### Activity:
The answer is an exact copy of the lines from the one with "This screenshot has height=225, width=353." to the end of the listing below, pictures left out.

------

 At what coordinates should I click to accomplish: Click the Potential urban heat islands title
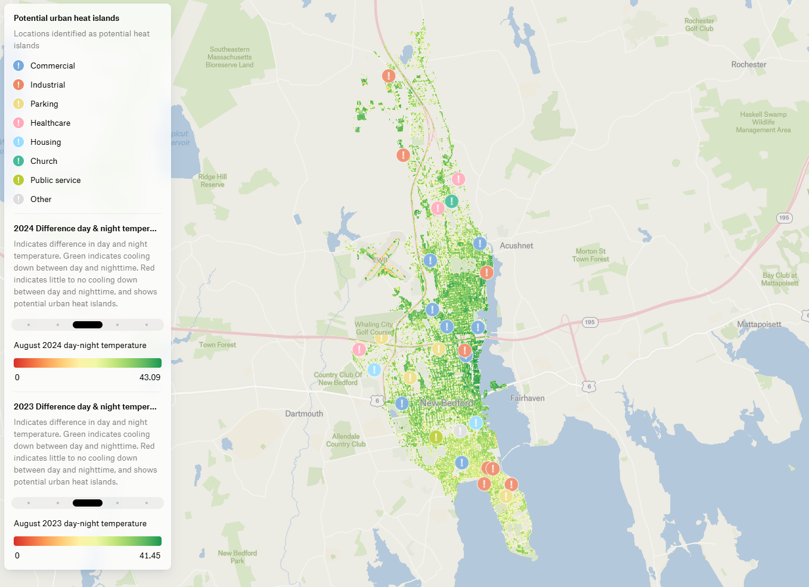tap(66, 18)
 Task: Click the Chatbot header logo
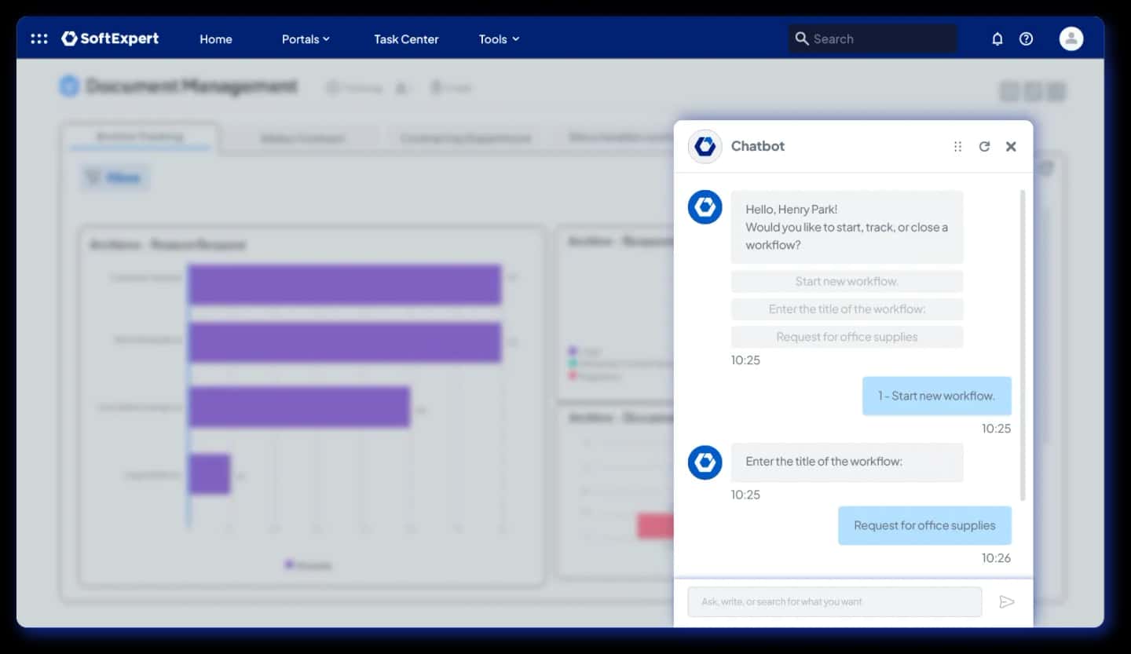(x=705, y=146)
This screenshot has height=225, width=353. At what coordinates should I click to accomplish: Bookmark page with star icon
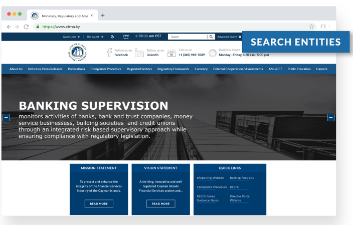pos(311,26)
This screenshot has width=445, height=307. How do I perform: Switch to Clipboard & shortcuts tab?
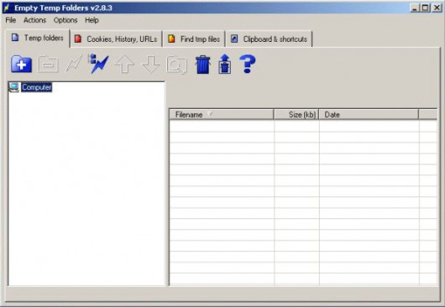(x=269, y=39)
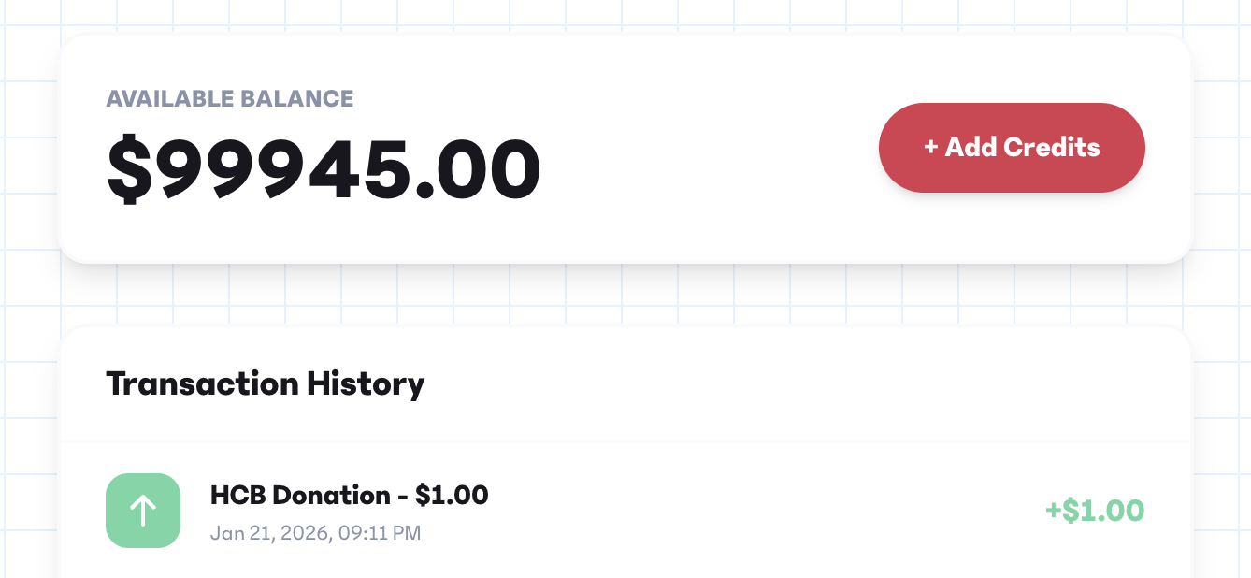Viewport: 1251px width, 578px height.
Task: Click the word HCB in the transaction
Action: (x=235, y=495)
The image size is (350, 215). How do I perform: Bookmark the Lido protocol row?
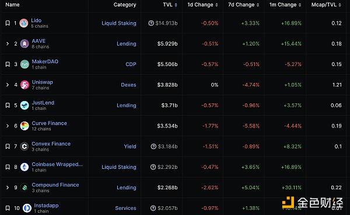pyautogui.click(x=8, y=23)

------

### Response to the task:
This screenshot has height=225, width=353. At what coordinates should I click to accomplish: Bookmark page with star icon
pos(311,26)
This screenshot has width=445, height=307. How do I perform: Switch to Clipboard & shortcuts tab?
(x=269, y=39)
Viewport: 1251px width, 578px height.
Task: Click the word HCB in the transaction
Action: (x=235, y=495)
The image size is (350, 215). How do I perform: Bookmark the Lido protocol row?
pyautogui.click(x=8, y=23)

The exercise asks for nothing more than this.